### What the task asks
Once the pictures have been set aside, copy every remaining entry exactly.
--- Data excerpts Enclosed Below ---
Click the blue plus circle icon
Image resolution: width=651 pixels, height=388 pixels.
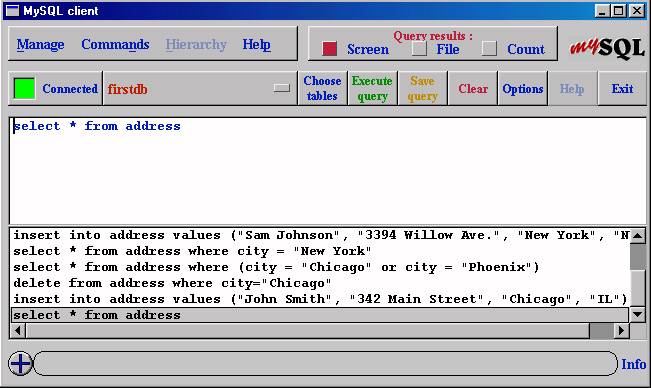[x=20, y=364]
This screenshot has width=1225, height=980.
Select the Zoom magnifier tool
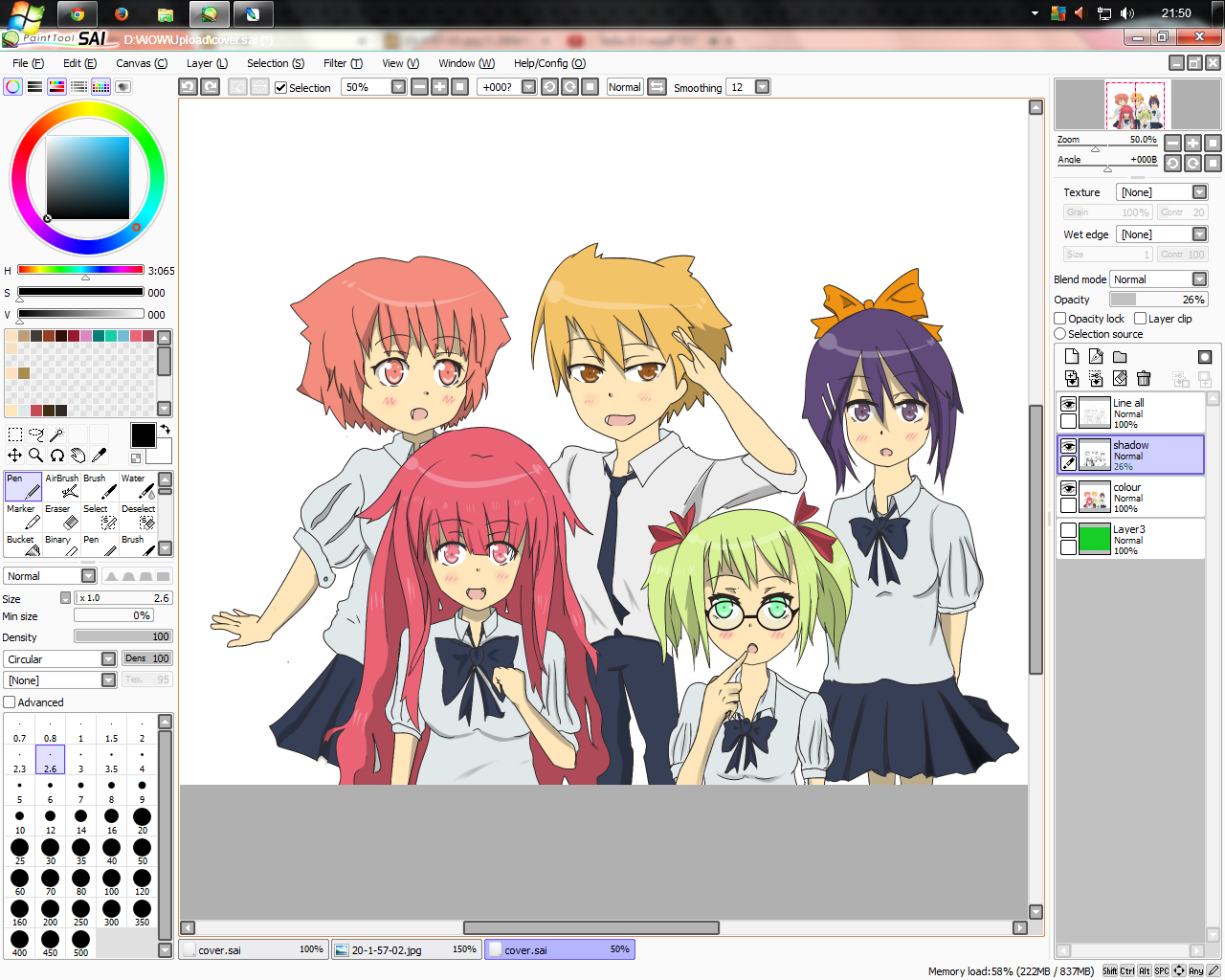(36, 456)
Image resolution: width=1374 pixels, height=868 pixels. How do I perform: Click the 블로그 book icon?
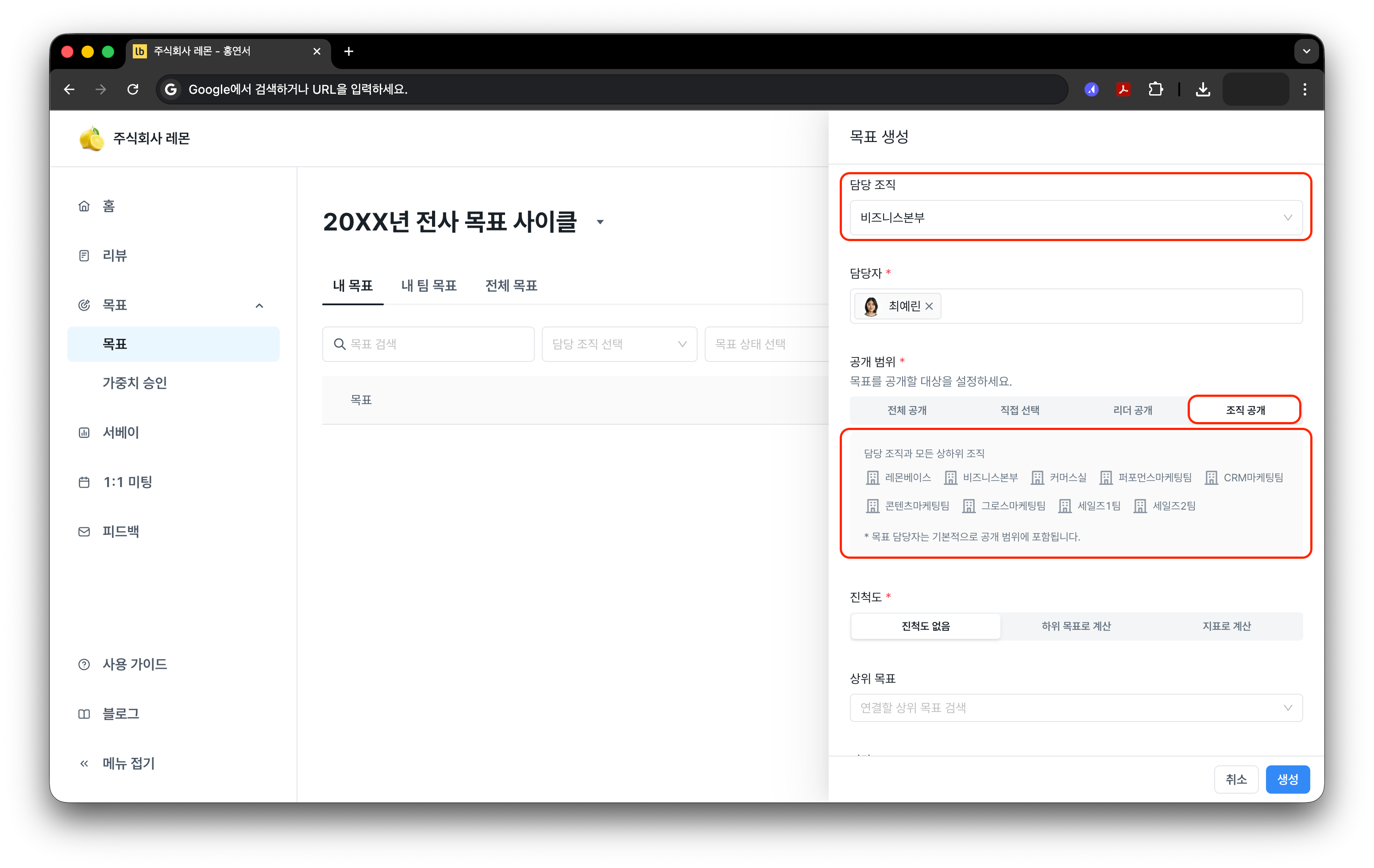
--- End of Enclosed Data excerpts ---
### Task solution
Click the blue plus circle icon
Image resolution: width=651 pixels, height=388 pixels.
[x=20, y=364]
This screenshot has width=1225, height=980.
Select the Zoom magnifier tool
(36, 456)
Image resolution: width=1374 pixels, height=868 pixels. How do I perform: Click the 블로그 book icon?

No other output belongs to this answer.